[Input material]

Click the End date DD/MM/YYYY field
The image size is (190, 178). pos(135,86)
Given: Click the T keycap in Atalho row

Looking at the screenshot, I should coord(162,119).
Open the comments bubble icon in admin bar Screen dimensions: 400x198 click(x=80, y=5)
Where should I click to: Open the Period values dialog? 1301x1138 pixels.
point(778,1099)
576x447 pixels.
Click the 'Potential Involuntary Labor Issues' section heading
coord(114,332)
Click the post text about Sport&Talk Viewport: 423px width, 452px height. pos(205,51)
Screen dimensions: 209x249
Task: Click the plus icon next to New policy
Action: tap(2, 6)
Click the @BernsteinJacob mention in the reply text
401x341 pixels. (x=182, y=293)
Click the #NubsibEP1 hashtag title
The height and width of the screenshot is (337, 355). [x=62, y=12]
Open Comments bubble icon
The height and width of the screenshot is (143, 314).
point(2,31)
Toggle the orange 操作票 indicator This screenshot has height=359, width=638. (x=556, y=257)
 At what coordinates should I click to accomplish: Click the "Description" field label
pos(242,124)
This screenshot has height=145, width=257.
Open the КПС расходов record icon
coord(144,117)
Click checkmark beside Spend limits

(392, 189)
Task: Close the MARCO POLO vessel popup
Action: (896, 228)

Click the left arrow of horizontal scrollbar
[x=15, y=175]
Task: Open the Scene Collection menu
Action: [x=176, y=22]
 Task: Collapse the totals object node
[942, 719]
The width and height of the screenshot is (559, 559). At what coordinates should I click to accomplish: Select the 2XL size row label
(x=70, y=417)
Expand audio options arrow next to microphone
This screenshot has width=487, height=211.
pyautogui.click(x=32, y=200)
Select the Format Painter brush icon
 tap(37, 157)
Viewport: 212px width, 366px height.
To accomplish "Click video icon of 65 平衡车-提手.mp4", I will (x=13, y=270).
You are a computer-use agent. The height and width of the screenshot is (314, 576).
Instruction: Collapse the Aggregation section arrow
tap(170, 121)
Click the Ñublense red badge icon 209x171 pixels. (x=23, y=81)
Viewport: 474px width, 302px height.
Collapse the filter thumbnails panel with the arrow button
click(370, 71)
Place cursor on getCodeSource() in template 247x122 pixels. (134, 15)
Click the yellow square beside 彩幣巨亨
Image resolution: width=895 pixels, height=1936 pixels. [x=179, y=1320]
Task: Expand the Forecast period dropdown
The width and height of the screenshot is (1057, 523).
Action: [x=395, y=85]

[/Input material]

# What the task requires
Find every line in the records above that contains the word "Expand", and copy each one.

# Task response
Expand audio options arrow next to microphone
Task: Expand the Forecast period dropdown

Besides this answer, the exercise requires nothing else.